Question

56g of nitrogen and 8g of hydrogen gas are heated in a closed vessel. At equilibrium 34g ammonia is present. The equilibrium number of moles of nitrogen, hydrogen and ammonia are respectively:
A.1, 2, 2
B.2, 2, 1
C.1, 1, 2
D.2, 1, 2

Answer 1

Hint: We can solve this question by keeping two things in mind, first is that the reactants react and give products in accordance to the stoichiometry of the reaction and the other is the formula for finding number of moles of any compound, which is as follows:
Number of moles= \[\dfrac{given mass}{molar mass}\]

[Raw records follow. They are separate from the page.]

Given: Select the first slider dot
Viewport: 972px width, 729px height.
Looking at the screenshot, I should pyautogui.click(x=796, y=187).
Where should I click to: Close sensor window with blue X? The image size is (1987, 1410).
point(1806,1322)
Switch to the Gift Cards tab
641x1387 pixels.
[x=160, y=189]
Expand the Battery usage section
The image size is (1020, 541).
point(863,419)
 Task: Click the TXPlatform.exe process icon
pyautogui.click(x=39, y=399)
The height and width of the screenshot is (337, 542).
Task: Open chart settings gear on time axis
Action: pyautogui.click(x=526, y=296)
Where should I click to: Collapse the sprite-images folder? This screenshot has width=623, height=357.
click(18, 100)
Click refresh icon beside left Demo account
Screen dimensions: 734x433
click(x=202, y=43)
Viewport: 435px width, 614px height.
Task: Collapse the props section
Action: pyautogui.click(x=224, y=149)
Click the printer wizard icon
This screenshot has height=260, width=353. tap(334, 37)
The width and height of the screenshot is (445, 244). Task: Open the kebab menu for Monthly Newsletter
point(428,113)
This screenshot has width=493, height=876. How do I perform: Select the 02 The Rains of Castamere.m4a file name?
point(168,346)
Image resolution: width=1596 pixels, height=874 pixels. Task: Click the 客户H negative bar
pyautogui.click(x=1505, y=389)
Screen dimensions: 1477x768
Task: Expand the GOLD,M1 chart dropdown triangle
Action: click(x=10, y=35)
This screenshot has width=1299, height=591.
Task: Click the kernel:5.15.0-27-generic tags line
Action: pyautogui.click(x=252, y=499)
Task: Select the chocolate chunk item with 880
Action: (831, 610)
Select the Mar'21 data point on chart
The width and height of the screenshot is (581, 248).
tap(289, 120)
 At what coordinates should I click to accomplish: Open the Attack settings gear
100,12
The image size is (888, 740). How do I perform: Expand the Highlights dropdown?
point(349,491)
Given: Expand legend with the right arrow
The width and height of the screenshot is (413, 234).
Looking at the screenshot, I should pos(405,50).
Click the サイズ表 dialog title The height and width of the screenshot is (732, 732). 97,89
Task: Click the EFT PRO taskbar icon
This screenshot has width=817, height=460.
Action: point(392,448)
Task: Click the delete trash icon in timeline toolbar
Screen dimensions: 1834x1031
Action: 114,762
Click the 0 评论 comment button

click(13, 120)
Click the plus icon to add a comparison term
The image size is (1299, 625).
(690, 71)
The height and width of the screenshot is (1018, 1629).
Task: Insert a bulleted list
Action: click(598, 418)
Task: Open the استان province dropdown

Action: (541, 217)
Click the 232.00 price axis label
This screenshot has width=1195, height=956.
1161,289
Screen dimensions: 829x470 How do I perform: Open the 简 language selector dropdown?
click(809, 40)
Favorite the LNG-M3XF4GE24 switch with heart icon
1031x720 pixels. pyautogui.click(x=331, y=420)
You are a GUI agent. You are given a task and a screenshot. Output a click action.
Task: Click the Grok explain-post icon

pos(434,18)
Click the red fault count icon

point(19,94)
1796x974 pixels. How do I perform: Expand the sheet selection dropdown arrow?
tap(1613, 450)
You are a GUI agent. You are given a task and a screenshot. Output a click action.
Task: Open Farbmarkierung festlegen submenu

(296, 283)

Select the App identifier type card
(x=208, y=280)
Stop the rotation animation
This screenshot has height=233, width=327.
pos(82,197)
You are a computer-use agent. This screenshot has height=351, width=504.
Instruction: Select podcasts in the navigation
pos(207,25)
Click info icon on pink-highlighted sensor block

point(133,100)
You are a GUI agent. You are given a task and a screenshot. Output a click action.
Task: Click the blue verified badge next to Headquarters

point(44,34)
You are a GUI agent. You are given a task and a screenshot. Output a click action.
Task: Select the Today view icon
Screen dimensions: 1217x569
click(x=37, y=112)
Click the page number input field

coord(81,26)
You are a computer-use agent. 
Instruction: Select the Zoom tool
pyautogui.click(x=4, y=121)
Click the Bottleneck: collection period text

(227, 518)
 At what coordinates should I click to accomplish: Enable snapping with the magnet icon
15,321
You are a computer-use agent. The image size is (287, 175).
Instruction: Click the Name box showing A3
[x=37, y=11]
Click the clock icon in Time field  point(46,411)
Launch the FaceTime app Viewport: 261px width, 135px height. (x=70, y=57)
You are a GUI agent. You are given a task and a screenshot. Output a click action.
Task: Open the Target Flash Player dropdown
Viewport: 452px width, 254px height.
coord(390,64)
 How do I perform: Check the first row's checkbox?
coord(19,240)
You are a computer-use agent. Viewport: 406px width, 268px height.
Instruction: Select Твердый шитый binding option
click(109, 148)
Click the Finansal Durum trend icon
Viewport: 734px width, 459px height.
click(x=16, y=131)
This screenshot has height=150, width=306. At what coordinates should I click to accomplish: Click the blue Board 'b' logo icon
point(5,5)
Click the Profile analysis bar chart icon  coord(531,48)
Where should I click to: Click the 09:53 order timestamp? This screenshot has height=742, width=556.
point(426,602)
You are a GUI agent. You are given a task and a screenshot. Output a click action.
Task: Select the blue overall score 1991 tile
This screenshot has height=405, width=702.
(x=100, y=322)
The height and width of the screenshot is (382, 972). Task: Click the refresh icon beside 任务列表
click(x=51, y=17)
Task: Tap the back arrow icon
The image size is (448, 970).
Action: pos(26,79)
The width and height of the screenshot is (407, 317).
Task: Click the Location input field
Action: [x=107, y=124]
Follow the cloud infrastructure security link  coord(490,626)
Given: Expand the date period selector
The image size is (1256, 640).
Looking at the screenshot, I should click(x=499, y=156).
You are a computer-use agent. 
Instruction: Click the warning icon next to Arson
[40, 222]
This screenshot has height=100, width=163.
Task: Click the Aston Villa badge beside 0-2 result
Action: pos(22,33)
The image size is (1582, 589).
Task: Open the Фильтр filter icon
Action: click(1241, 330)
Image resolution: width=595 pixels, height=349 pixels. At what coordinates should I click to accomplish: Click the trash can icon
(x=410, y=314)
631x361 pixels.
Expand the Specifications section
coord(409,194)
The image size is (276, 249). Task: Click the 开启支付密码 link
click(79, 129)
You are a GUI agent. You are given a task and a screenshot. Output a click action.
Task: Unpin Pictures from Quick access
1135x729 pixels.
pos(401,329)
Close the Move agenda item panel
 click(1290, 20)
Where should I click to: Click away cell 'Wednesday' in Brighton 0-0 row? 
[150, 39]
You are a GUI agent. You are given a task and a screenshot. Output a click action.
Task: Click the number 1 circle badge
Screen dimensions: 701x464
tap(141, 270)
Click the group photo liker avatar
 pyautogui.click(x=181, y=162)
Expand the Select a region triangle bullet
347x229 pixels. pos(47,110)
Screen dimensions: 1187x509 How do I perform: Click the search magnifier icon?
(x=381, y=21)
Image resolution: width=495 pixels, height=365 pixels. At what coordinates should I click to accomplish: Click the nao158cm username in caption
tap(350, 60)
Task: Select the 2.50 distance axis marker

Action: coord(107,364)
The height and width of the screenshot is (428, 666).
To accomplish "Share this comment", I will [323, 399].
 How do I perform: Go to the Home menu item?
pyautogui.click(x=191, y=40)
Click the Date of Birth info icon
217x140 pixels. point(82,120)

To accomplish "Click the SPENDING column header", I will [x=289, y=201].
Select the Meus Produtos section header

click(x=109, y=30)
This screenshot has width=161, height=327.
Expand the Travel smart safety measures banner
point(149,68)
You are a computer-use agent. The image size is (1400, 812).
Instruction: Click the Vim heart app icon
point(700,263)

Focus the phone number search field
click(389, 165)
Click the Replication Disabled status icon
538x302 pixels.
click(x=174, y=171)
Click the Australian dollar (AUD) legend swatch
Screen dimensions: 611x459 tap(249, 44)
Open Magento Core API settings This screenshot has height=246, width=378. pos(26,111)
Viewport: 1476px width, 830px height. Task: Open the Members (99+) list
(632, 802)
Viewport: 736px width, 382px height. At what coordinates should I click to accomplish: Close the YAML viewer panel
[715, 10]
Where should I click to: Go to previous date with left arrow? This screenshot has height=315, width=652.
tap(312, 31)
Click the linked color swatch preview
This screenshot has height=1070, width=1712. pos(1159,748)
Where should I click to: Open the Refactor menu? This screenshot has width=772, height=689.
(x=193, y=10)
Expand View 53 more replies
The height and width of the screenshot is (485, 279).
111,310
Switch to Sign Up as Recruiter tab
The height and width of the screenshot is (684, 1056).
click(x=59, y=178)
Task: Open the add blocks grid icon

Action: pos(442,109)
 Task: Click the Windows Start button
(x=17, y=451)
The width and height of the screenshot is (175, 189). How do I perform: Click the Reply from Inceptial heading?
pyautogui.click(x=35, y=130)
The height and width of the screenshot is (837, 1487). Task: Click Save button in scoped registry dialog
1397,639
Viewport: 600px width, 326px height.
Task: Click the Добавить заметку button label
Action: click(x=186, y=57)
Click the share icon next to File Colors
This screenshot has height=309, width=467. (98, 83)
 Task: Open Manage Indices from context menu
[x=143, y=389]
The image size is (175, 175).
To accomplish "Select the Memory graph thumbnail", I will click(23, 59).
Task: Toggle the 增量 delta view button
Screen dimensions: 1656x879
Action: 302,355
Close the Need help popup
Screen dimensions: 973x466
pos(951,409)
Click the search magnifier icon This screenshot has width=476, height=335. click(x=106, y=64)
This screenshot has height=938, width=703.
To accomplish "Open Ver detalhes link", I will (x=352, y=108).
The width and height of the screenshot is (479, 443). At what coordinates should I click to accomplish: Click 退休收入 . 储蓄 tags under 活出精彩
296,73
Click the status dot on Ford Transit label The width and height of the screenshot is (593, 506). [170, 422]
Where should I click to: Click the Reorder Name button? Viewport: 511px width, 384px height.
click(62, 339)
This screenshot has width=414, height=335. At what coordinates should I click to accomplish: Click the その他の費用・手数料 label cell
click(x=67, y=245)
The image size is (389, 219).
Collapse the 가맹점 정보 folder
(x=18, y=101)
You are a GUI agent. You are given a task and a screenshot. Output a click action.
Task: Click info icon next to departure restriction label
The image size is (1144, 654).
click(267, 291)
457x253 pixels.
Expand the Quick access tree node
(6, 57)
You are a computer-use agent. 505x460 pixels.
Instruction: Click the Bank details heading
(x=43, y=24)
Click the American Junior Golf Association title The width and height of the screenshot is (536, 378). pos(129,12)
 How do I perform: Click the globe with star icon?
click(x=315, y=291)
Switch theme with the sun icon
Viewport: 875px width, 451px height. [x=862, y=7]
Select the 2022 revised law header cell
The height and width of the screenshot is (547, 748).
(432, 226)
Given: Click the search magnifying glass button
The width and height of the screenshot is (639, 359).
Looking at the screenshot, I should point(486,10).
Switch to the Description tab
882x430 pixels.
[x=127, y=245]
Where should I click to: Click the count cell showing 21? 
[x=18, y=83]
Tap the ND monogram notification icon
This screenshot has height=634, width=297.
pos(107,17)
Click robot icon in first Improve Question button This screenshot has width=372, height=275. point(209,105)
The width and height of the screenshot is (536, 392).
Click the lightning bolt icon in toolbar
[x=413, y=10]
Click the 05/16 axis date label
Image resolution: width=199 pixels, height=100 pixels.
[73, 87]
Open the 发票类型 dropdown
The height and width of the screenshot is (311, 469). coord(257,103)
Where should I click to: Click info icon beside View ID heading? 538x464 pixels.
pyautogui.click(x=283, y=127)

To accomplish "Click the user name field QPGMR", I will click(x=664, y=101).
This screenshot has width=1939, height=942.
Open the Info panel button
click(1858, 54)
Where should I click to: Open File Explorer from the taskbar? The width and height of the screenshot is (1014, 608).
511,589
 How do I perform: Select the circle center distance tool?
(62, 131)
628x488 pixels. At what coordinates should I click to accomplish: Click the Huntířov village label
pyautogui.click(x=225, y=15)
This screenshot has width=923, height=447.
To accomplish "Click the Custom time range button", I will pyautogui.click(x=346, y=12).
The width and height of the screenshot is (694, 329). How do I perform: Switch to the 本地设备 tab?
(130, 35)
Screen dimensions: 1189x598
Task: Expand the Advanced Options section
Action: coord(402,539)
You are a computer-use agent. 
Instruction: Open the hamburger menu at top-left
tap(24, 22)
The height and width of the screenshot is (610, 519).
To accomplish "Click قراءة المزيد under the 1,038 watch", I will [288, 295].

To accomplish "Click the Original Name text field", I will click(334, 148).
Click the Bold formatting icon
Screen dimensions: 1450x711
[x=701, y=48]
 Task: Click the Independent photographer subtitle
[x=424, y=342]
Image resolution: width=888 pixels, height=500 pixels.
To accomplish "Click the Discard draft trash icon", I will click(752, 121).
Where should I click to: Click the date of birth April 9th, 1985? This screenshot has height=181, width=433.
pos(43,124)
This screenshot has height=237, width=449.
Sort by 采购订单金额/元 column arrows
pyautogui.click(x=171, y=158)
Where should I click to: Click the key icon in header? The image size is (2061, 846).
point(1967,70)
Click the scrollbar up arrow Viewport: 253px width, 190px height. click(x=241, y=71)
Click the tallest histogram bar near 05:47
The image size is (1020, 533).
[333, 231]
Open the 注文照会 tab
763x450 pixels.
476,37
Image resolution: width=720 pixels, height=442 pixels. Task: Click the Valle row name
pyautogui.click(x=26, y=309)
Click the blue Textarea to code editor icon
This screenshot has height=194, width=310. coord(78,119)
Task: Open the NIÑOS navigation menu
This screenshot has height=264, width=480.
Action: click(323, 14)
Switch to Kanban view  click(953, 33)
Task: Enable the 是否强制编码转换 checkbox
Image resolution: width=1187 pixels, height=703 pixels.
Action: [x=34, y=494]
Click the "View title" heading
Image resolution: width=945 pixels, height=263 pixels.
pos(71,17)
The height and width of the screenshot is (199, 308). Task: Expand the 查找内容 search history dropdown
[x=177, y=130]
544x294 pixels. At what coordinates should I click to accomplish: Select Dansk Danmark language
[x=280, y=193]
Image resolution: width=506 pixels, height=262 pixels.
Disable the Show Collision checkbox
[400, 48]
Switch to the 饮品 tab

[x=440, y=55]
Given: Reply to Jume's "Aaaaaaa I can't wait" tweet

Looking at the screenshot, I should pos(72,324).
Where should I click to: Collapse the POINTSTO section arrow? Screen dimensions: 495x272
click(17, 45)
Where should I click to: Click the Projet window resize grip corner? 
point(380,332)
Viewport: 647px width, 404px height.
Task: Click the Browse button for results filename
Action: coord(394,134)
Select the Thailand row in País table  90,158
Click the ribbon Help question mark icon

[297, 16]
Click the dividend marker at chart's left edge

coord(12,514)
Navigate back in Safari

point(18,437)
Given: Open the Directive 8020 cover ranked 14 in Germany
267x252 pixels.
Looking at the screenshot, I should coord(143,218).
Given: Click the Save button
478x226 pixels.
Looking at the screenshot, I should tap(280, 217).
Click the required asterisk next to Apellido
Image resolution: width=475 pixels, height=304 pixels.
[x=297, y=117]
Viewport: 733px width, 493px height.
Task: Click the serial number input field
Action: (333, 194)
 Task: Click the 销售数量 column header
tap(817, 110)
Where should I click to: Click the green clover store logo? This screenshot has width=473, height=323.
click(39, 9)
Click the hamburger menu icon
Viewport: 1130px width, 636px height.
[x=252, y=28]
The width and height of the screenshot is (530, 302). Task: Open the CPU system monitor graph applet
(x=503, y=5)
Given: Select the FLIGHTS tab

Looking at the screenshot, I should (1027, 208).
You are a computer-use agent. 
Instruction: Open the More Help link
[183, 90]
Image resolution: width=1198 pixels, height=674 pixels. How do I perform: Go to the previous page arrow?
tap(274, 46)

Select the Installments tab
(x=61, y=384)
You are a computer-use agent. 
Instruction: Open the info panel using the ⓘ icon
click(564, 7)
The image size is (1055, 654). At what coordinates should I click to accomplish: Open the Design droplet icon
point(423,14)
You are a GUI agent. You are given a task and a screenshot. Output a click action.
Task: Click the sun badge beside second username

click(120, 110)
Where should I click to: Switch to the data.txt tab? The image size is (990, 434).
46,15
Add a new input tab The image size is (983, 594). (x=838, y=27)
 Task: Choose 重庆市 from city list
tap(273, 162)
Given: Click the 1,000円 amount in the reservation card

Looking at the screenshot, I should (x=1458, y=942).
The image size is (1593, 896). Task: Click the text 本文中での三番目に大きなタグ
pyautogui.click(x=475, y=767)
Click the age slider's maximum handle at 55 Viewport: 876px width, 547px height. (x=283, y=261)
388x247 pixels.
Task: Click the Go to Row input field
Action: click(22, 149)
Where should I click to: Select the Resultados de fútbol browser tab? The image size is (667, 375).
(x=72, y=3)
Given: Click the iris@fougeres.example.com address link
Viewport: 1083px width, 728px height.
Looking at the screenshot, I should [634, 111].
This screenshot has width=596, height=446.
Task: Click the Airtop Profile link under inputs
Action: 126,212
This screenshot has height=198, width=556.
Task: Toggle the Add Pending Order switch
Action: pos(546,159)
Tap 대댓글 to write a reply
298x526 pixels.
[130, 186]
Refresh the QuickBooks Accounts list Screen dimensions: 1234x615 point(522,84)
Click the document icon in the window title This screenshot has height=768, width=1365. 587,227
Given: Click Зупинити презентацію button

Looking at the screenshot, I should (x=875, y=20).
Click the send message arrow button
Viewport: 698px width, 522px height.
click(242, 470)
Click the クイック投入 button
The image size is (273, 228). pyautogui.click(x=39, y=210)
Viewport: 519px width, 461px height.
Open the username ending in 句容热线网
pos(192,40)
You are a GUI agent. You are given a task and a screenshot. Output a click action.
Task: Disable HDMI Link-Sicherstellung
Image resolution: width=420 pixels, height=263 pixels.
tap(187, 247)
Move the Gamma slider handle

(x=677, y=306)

Complete step by step answer:
\[{{N}_{2}}+3{{H}_{2}}\to 2N{{H}_{3}}\]
Molar mass of \[{{N}_{2}}\] is 28g and Molar mass of \[{{H}_{2}}\] is 2g
Number of moles= \[\dfrac{given mass}{molar mass}\]
Number of Moles of \[{{N}_{2}}\] initially present = \[\dfrac{56}{28}\] = 2
Number of Moles of \[{{H}_{2}}\] initially present = \[\dfrac{8}{2}\]= 4
Initially we have 2 moles of nitrogen gas\[{{N}_{2}}\], 4 moles of hydrogen gas \[{{H}_{2}}\] and 0 moles of ammonia .
At equilibrium say x moles of reacted then, at equilibrium
Number of Moles of \[{{N}_{2}}\]= 2-x
Number of Moles of \[{{H}_{2}}\]= 4-3x
Number of Moles of \[N{{H}_{3}}\]= 2x
Molar mass of \[N{{H}_{3}}\] is 17g.
Number of moles= \[\frac{given mass}{molar mass}\]= \[\dfrac{34}{17}\] = 2 moles of \[N{{H}_{3}}\]
As, given in the question we get 2 moles of \[N{{H}_{3}}\] at equilibrium so
2x = 2
Hence, we get x=1
So substituting the value of x in above equations we get,
Number of Moles of \[{{N}_{2}}\]= 2-x= 2-1= 1
Number of Moles of \[{{H}_{2}}\] = 4-3x= 4 - 3(1)=1
Number of Moles of \[N{{H}_{3}}\] =2x = 2

So the answer is option C

Note:
In a chemical reaction, chemical equilibrium is defined as the state in which both reactants and products are present in concentrations which have no further tendency to change with time and hence there is no observable change in the properties of the system.